Феня что-то буркнула сердитое, ударила вола с левого боку и скомандовала:
— Цобэ-цобэ!
Сава вскочил, возмущенный.
— Я же сказал, цоб! — Он даже хотел выхватить у нее палку.
Но Феня резко отдернула руку, давая понять, что уж этого она пассажиру не позволит.
— Отыди, сатана. — Она повернулась к ним. — Вы вот что, начальники. Я дале не поеду, пока оба один путь не назовете. Мне уж и перед волом стыдно за вас. Тпр-р-р, Сивый.
Гриня дернул Саву за рукав, сказал сухо, с угрозой:
— А ну-ка, давай отойдем, товарищ Зорин.
Кашин спрыгнул и быстро пошел в сторону, шурша травой. Сава слез через задок телеги и пошел за товарищем, все более и более мрачнея.
Они отошли шагов на двадцать, так чтобы вознице не было слышно их, и заговорили шепотом.
— Ты что, очумел? — не то спросил, не то упрекнул Гриня. — Лагутин-то через Белые Зори поехал.
— Ну и что? А мы поедем через хутор Прорву. Не все ли равно?
— Но это же крюк какой!
— Дадим крюка, но через Зори не поедем, — отрезал Сава.
— А я говорю, поедем, — сжал кулаки Гриня. — В конце концов я старший в группе.
— А я говорю: не поедем.
Гриня удивленно воззрился на побледневшего Саву, все еще не понимая причины упрямства. Сава — тихоня, размазня — и вдруг такой номер откалывает. Тут что-то не то. Кашин, почувствовав, что спор такой может закончиться ссорой, решил действовать убеждением.

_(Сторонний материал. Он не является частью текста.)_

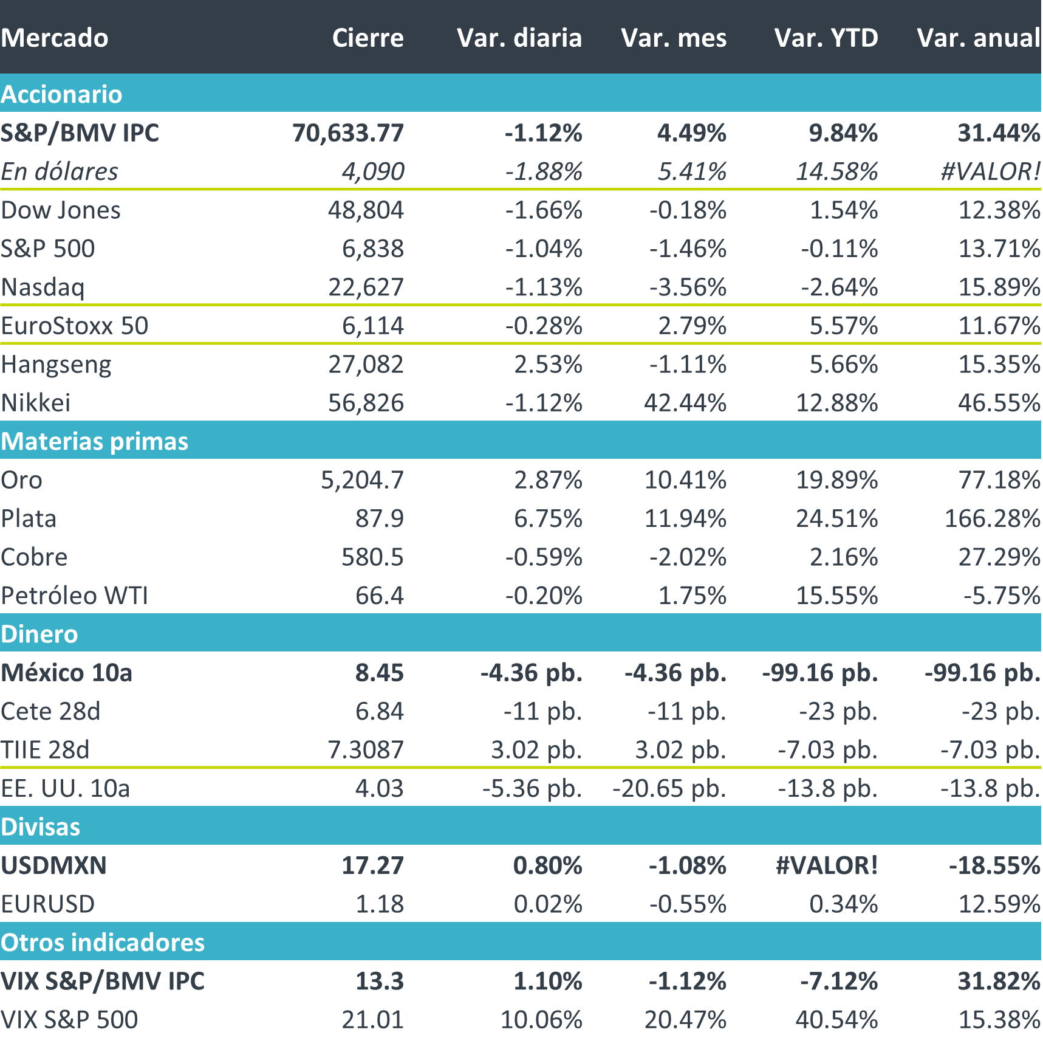Click the S&P/BMV IPC closing value 70,633.77
The image size is (1043, 1052).
pos(348,133)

— Послушай, Сава, — начал он мягко, — ведь если мы поедем через Прорву...
— Мы поедем только через Прорву, — жестко и решительно повторил Сава.
— Но почему?
Сава вдруг посмотрел Грине в лицо. И Кашин увидел в его глазах и упрямство, и мольбу, и непоколебимую решимость.

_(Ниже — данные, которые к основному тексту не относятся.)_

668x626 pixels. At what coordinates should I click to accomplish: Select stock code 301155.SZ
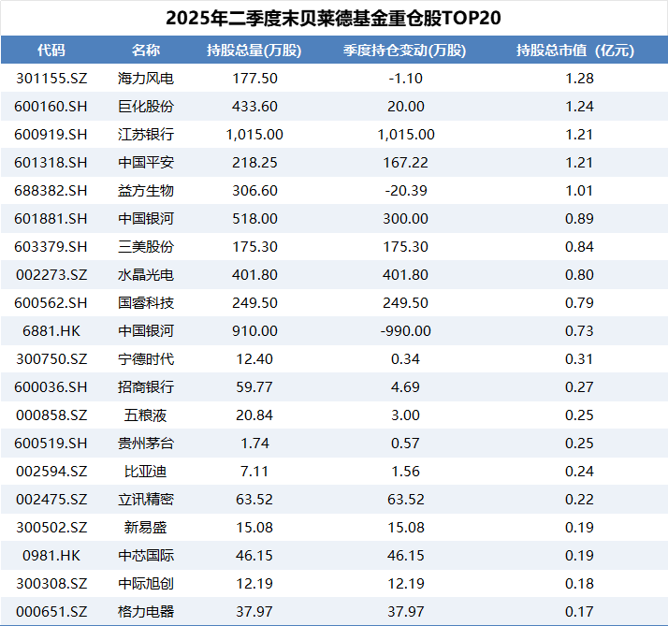51,79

— Ты что... забыл? — выдохнул Сава. — В Белых Зорях мой дом.
И тут-то Гриня вспомнил все. Мгновенно. Что друг его — сын белозоринского попа — еще с зимы бойкотирует родной дом.
— Слушай, Сава, — зашептал он. — Да мы не будем заезжать к попу. На кой он нам? Остановимся в волисполкоме.
— А мать?
— Что «мать»?
— Мать, как узнает, что я в Белых Зорях, да она, знаешь...

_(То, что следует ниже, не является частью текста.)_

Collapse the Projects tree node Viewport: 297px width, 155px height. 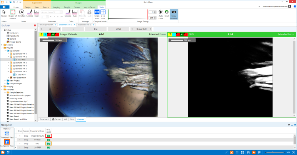3,47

— Мда, — согласился Гриня. — Мать, конечно, в покое тебя не оставит. Ей до мушки наша классовая принципиальность. Что же делать? — Кашин наморщил лоб, придумывая выход из положения.
— Едем через Прорву, — сказал уже спокойно Зорин. — А там опять свернем на калмыковскую дорогу. Мы ж благодаря этому обойдем стороной банду. Митрясов-то тоже на Зори махнул.
— Эх, что мне с тобой делать, — вздохнул Гриня. — Прорву так Прорву. — И тут же скаламбурил, улыбнувшись: — Может, через Прорву прорвемся и к Лагутину.